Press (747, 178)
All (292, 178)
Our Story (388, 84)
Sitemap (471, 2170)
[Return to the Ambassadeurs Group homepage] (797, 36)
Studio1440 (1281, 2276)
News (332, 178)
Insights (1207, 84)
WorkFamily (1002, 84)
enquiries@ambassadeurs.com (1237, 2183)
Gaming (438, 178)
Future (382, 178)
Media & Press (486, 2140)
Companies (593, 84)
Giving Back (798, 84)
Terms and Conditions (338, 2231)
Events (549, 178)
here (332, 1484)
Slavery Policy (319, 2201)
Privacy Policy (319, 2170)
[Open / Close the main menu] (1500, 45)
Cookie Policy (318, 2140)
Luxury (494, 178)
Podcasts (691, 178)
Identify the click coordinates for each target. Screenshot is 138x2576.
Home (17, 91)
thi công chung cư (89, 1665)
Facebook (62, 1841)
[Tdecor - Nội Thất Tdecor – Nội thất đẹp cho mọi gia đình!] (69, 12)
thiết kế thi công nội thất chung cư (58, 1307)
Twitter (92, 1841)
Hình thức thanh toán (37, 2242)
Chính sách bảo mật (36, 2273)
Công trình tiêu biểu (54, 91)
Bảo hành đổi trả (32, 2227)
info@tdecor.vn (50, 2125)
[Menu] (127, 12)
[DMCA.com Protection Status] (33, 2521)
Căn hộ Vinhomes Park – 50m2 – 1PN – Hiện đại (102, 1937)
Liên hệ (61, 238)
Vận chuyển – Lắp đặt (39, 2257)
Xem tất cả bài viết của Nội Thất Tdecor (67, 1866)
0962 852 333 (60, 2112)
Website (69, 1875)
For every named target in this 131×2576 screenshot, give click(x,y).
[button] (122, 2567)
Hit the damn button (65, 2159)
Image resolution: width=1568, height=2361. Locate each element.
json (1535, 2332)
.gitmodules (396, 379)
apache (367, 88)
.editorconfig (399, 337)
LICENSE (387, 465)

• • • • •

EXERCISE AIM
Everything from the line with "Vận chuyển – Lắp đặt (39, 2257)" to the last line of the entries above is to be retyped exactly. Include both ends.

SOLUTION FOR THIS EXERCISE
Vận chuyển – Lắp đặt (39, 2257)
Xem tất cả bài viết của Nội Thất Tdecor (67, 1866)
0962 852 333 (60, 2112)
Website (69, 1875)
For every named target in this 131×2576 screenshot, give click(x,y).
[button] (122, 2567)
Hit the damn button (65, 2159)
Image resolution: width=1568, height=2361. Locate each element.
json (1535, 2332)
.gitmodules (396, 379)
apache (367, 88)
.editorconfig (399, 337)
LICENSE (387, 465)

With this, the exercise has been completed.